# Project 3: Capstone Project

## AutoML

### Sandeep Pawar

In [1]:
# !pip install --upgrade --upgrade-strategy eaget azureml-sdk[automl,widgets,notebooks]

In [2]:
import numpy as np
import pandas as pd
import matplotlib.pyplot as plt
# import seaborn as sns
%matplotlib inline

from sklearn.model_selection import train_test_split, GridSearchCV
from sklearn.linear_model import LogisticRegression, RidgeClassifier
from sklearn.impute import SimpleImputer

from sklearn.feature_selection import VarianceThreshold
from sklearn.pipeline import Pipeline
from sklearn.metrics import roc_auc_score
from sklearn.ensemble import RandomForestClassifier, GradientBoostingClassifier, StackingClassifier, VotingClassifier

from sklearn.preprocessing import StandardScaler
from lightgbm import LGBMClassifier
from sklearn.decomposition import KernelPCA
from sklearn.svm import SVC
from sklearn.model_selection import cross_val_score

from sklearn.decomposition import PCA

from azureml.core import Workspace, Experiment

# from azureml.widgets import RunDetails
# from azureml.train.sklearn import SKLearn
from azureml.train.hyperdrive import PrimaryMetricGoal
from azureml.train.hyperdrive import BanditPolicy
from azureml.train.hyperdrive import RandomParameterSampling, BayesianParameterSampling
from azureml.train.hyperdrive import HyperDriveConfig
from azureml.train.hyperdrive import choice
from azureml.data.dataset_factory import TabularDatasetFactory
from azureml.widgets import RunDetails
from azureml.train.automl import AutoMLConfig
from azureml.core.compute import ComputeTarget, AmlCompute
from azureml.core import ScriptRunConfig
from azureml.core import Workspace, Environment
from interpret.glassbox import ExplainableBoostingClassifier

import os
from sklearn.feature_selection import SelectFromModel


seed = 123


import warnings
warnings.filterwarnings("ignore")

In [3]:
path1 = "http://archive.ics.uci.edu/ml/machine-learning-databases/secom/secom.data"
X = pd.read_table(path1, header=None, delim_whitespace=True)

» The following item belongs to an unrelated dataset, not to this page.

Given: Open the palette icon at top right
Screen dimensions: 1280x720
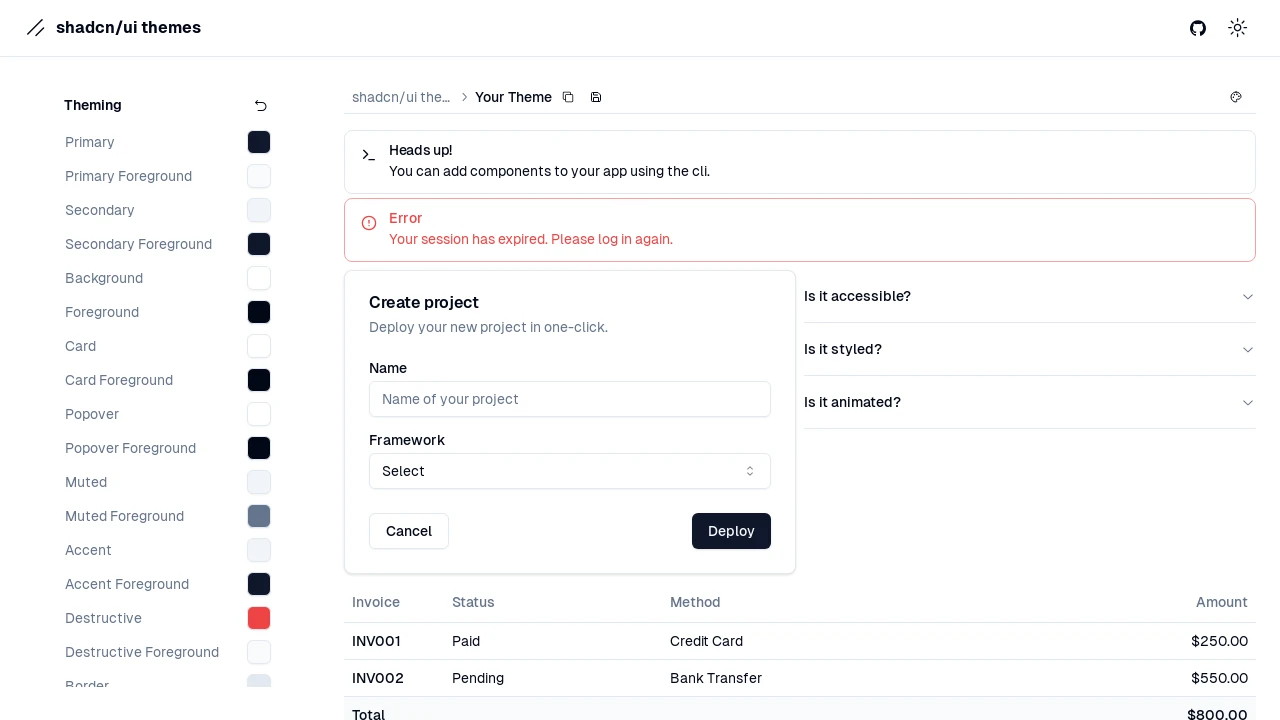Looking at the screenshot, I should [1236, 97].
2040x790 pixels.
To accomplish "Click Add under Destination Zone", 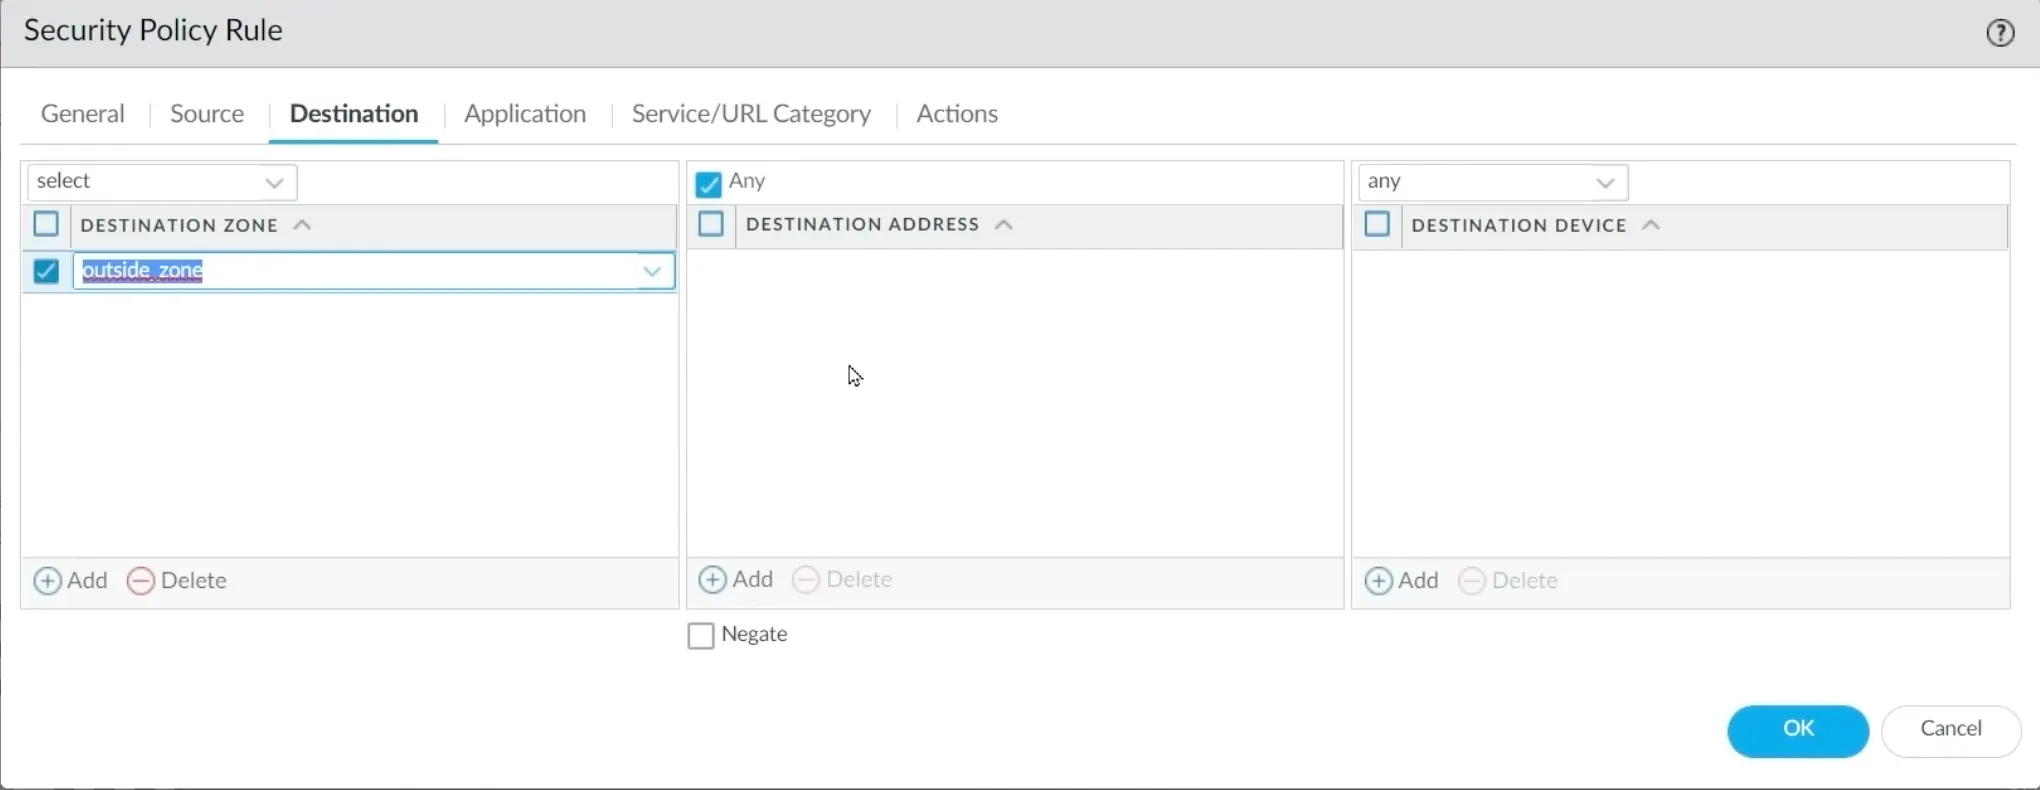I will 71,581.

path2 = "http://archive.ics.uci.edu/ml/machine-learning-databases/secom/secom_labels.data"
y = pd.read_table(path2, header=None, usecols=[0], squeeze=True, delim_whitespace=True)

In [4]:
x1,x2,y1,y2 = train_test_split(X,y, random_state=seed, shuffle=True, stratify=y)

In [5]:
x1.head(3)

Unnamed: 0,0,1,2,3,4,5,6,7,8,9,...,580,581,582,583,584,585,586,587,588,589
871,3212.46,2522.41,2200.2333,1173.8377,1.3281,100.0,101.6111,0.1211,1.465,0.0035,...,,,0.4936,0.0131,0.0032,2.6457,0.0117,0.0262,0.0089,223.1018
385,3067.89,2570.93,2196.8,1090.0084,1.327,100.0,99.3944,0.1212,1.5001,-0.0199,...,0.0025,127.2483,0.4968,0.0096,0.0029,1.9411,0.0056,0.0071,0.0025,127.2483
611,2967.54,2573.09,2160.6,1124.5821,1.5257,100.0,98.7122,0.1246,1.475,0.0248,...,,,0.4973,0.0129,0.003,2.6016,0.0252,0.0157,0.0046,62.3881


# Create Azure ML Hyperdrive

### Define Azure Workspace & Compute

In [6]:
ws =Workspace.from_config()
exp = Experiment(workspace=ws, name="Project3")

print(ws.get_details()['id'])

compute_name = "DS2"



try:
    vm = ComputeTarget(ws, compute_name)
    print(f"{compute_name} exists already")
except:
    compute_config = AmlCompute.provisioning_configuration(vm_size="Standard_D2_V2", max_nodes=4)
    vm = ComputeTarget.create(ws, compute_name, compute_config)
    
vm.wait_for_completion(show_output=True)

Performing interactive authentication. Please follow the instructions on the terminal.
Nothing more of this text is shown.